* [DOCUMENT SEGMENT]
With the current placement, the sub's bass muddles the left satellite's output. And it produces less bass as it is not on a proper surface. Keep it on the floor and do not worry about dust. (just clean it regularly)


----------



## Sarath (Aug 27, 2011)

Does the sub need open space around it. I mean a lot of open space. My Tables design mean that it will have obstructions on all sides if placed on the floor.

I am still contemplating what to do.


----------



## MegaMind (Aug 27, 2011)

^^Jus leave a feet in front of the vent thats it...


----------



## Sarath (Aug 27, 2011)

Ok I will check if I can do that. My PC table is actually also my study table; which in fact is a huge office table. So the sub wont budge much further as the wires are already tense.

Even I felt it was not appropriate. Thanks guys for the suggestion.

Will look into ways to get the sub off my table and near my feet. Oh and BTW I have a message: "My subwoofer hates you guys "

* [PROMPT 1] How would you render "Keep it on the floor and do not worry about dust." from the subwoofer placement thread in Spanish?
* [PROMPT 2] Write the next post in the subwoofer placement thread, picking up after its final message.

* [LISTING]
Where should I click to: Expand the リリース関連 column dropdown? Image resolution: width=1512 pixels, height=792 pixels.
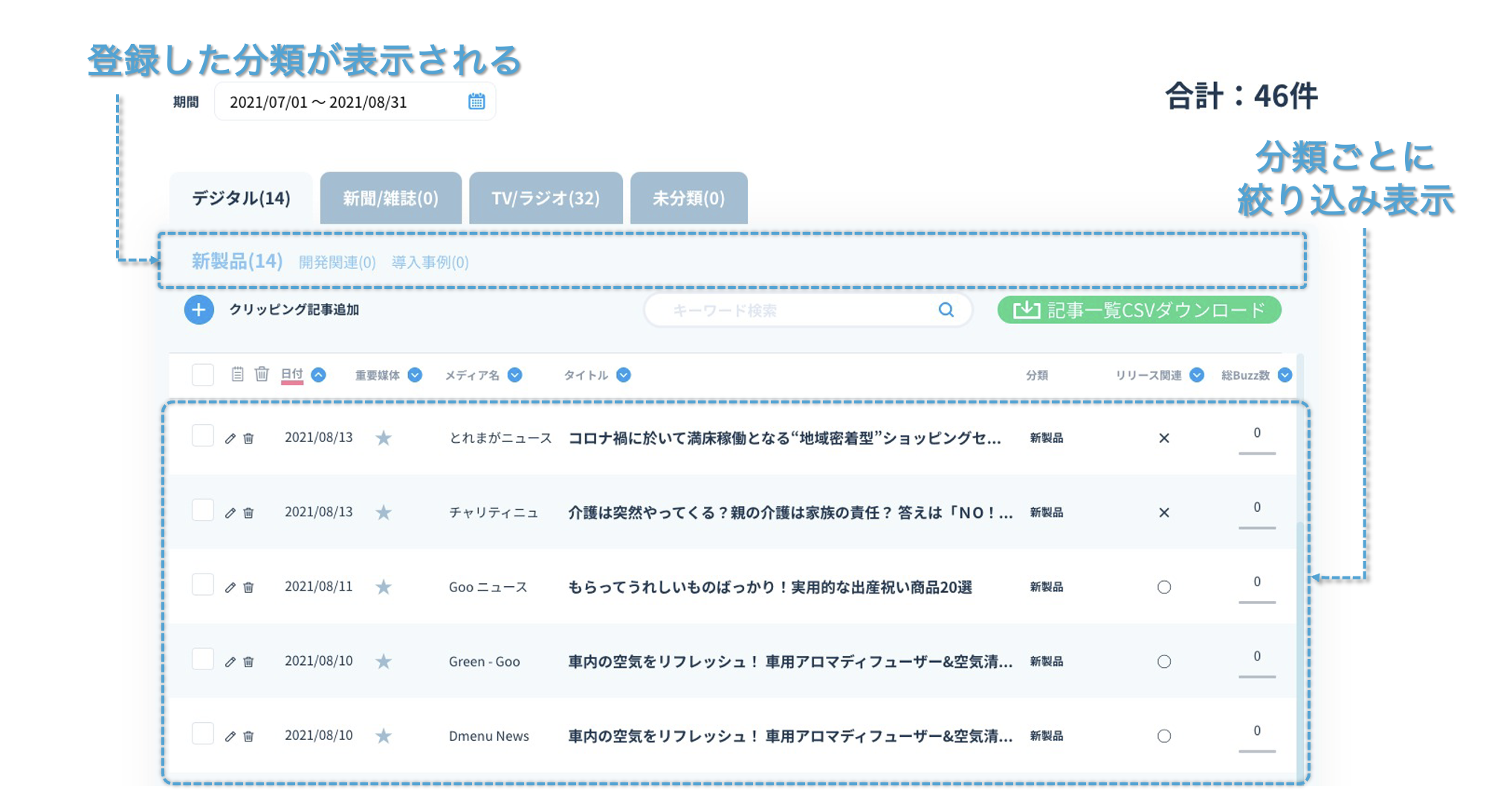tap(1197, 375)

* * *

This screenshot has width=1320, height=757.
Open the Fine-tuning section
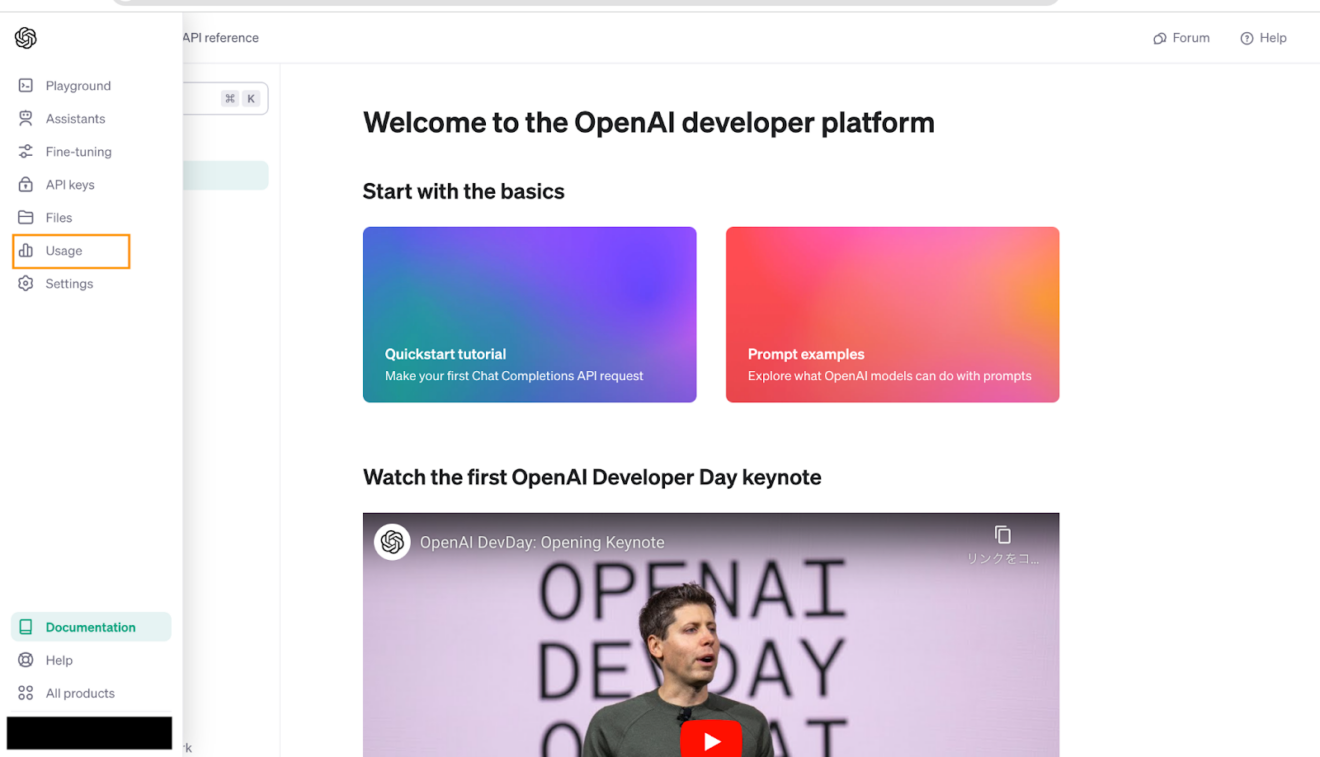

* [RESPONSE 1] Mantenlo en el suelo y no te preocupes por el polvo.

* [RESPONSE 2]
----------



## Krow (Aug 27, 2011)

/me likes this. Good purchase.


----------



## warrior047 (Sep 12, 2011)

congrts for its a great speaker set!


----------



## fz8975 (Sep 12, 2011)

congrats for the purchase...
This kind of 'unboxing' gives very good idea for a buyer . . .


----------



## mayanksharma (Sep 13, 2011)

badhaai ho!


----------



## noob (Oct 1, 2011)

thanks..your review helped me, have ordered this one from flipkart. 


How long are the cable wires ?


----------



## bruce_batman (Oct 1, 2011)

that is a beauty u got der man!! congratz


----------



## noob (Oct 1, 2011)

bruce_batman said:


> that is a beauty u got der man!! congratz



all sub 2-3K speakers are not worth buying..gone are the good old days when Speakers like Creative SBS 370 used to provide excellent sound quality..i got it back in 2002 for 1450/- and used it till today....sound quality was mind blowing...recently it went kaput.....

I cant buy 5.1 system because of my room acoustics and filled up bedroom...will prefer to listen a top notch 2.1 sound quality than listening to avg 5.1 sound.

I have few questions...it says THX certified..what are the advantages of buying a THX certified system ?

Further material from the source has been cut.